On economic policy, Clinton took every opportunity to paint herself as a pragmatist concerned with the middle class. When asked how she’d pay for her domestic priorities—free community college, debt-free public college, paid family leave, and lower drug costs—Clinton stressed that she would be raising taxes on the wealthy and closing corporate loopholes, without burdening “hardworking, middle-class families.” 

She emphasized, moreover, the need for an economic plan to be fiscally responsible—a concern that speaks far more to deficit hawks’ concerns about government debt than to the interests of the left. It all lays the groundwork for her to counter the criticism that Republicans are already making about the Democratic agenda: that it will raise taxes on ordinary Americans and blow up the deficit. 

She took a similar tack on other economic policy issues, taking every opportunity to sound like the quintessential Reasonable Politician Who Won’t Raise Everyone’s Taxes. When Sanders went after her for failing to support Glass-Steagall—the New Deal-era bill that established a firewall between investment and commercial banking but was repealed during her husband’s presidency—she responded that it simply wouldn’t be pragmatic to do so. “I just don’t think it would get the job done—I just want to make sure we ultimately get results,” she told Sanders. 

And what about Sanders’s plan to offer free public college tuition to everyone? “I don’t think taxpayers should be paying for Donald Trump’s kids to go to college,” Clinton quipped. Both responses spoke to Clinton’s ultimate goal in these debates: She knows she’s light years ahead of the opposition, so the debate stage is an opportunity to position herself for the bigger fight ahead. 

In fact, Clinton is already taking the fight to Republicans. As in the first debate, she took pains to point to the GOP as the collective enemy and main barrier to progress:

Look at what’s happening with the Republicans. They are doing everything they can to prevent the voices of Americans to be heard. They’re trying to prevent people from registering to vote. We do need to take on the Republicans very clearly and directly.

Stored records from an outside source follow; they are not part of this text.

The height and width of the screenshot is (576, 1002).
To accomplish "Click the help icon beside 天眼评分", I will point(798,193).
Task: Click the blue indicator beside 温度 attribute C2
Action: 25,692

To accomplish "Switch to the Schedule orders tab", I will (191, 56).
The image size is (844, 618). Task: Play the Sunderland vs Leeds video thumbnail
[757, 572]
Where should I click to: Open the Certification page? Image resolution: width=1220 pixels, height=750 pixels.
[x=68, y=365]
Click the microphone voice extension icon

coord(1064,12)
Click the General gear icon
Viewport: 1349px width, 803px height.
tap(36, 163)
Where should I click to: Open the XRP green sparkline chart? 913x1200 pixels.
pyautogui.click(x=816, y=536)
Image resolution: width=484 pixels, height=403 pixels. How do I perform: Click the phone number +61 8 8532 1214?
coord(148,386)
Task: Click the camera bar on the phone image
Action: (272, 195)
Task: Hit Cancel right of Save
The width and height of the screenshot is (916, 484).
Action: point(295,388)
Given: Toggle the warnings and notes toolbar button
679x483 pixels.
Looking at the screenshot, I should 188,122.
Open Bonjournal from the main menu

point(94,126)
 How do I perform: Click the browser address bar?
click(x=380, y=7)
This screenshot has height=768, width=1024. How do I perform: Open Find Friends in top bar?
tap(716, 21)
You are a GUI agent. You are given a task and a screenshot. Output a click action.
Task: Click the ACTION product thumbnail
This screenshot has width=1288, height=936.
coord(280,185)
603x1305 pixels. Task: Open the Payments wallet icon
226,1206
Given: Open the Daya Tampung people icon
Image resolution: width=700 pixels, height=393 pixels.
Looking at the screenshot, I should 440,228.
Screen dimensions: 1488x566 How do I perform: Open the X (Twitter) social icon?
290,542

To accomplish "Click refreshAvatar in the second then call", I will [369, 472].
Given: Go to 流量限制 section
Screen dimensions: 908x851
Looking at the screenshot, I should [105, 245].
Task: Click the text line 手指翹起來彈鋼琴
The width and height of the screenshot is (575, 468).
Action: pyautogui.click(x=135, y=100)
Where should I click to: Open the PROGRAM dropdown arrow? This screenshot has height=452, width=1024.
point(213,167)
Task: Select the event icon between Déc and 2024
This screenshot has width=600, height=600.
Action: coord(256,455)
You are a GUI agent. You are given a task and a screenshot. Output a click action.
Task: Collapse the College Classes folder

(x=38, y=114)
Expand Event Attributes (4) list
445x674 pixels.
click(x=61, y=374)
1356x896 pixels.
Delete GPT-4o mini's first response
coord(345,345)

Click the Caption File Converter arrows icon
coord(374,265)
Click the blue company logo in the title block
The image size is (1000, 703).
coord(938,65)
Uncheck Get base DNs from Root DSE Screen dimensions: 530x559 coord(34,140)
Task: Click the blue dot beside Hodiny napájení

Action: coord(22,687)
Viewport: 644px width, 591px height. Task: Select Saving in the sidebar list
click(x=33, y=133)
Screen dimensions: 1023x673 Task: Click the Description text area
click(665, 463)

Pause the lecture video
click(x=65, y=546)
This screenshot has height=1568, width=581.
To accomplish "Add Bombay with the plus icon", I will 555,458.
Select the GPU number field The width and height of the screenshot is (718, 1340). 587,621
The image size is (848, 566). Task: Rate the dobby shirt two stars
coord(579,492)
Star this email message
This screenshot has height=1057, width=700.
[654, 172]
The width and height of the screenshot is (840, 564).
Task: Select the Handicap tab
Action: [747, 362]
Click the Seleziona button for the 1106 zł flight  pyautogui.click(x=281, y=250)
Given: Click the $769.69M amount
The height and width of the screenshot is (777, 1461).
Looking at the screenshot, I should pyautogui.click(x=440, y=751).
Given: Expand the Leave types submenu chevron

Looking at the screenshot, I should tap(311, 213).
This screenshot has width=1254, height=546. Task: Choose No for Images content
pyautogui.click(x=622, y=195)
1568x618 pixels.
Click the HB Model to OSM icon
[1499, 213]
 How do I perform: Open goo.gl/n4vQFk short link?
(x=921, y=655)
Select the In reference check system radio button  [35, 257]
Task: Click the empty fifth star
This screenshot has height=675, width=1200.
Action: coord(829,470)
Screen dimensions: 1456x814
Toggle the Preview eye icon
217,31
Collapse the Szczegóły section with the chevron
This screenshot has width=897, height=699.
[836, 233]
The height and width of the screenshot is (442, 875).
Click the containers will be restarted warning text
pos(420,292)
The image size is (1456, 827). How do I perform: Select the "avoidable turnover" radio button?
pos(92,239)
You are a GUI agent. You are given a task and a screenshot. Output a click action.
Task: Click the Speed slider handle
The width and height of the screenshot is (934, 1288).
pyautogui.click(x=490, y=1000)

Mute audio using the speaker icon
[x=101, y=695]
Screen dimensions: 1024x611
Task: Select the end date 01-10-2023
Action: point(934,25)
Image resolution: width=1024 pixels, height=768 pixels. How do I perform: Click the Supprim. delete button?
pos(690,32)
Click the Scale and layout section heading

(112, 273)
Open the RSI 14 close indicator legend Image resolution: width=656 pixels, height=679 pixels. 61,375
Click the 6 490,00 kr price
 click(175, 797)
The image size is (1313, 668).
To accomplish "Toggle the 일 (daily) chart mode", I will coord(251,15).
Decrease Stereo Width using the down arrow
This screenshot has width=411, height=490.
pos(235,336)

Clinton continued in the same vein when CBS moderator John Dickerson asked her about the controversy over her private email server, arguing that the ideological differences between Democrats and Republicans deserve more attention than emailgate. “What I see in their debates—they are putting forth alarming plans. All of us support funding Planned Parenthood, all of us believe that climate change is real, all us want equal pay for equal work—they don’t believe in any of that,” she said. “Let’s focus on what this election is going to be about.” 

As I’ve argued before, this is the strongest case that Clinton has to make in the primary and the general election, no matter who the Republican nominee is: She doesn’t need to prove that she’s “likable,” just that she’s a strong leader who will be in the best position to hold the line against a GOP that has moved farther and farther to the right—and who will extract what victories she can through executive action given a Congress that will very likely remain under Republican control. 

It’s much the same strategy that Obama has embraced throughout his second term, and Clinton made it clear during the debate that she is running to defend his accomplishments. The case she made against Sanders’s single-payer plan, for instance, wasn’t that it’s too expensive or too socialist, but that it would dismantle Obamacare and end up empowering Republicans by creating a national system administered by the states. “I would not want, If I lived in Iowa, Terry Branstad administering my health care. I—think—I think as Democrats we ought to proudly support the Affordable Care Act, improve it, and make it the model that we know it can be,” she said.

At the same time, Clinton also gave a preview on Saturday of the kinds of weaknesses that could hobble her in a general election. When Sanders pressed her on her ties to Wall Street, her response that bankers donate to her campaign because she won them over in the aftermath of 9/11 seemed both logically confused and politically craven. But while Republicans may be eager to make hay over that kind of remark, their time might be better spent preparing to counter the bigger message about the middle-class and the GOP’s ideological rigidity that she’s already rehearsing for the next phase of the 2016 race.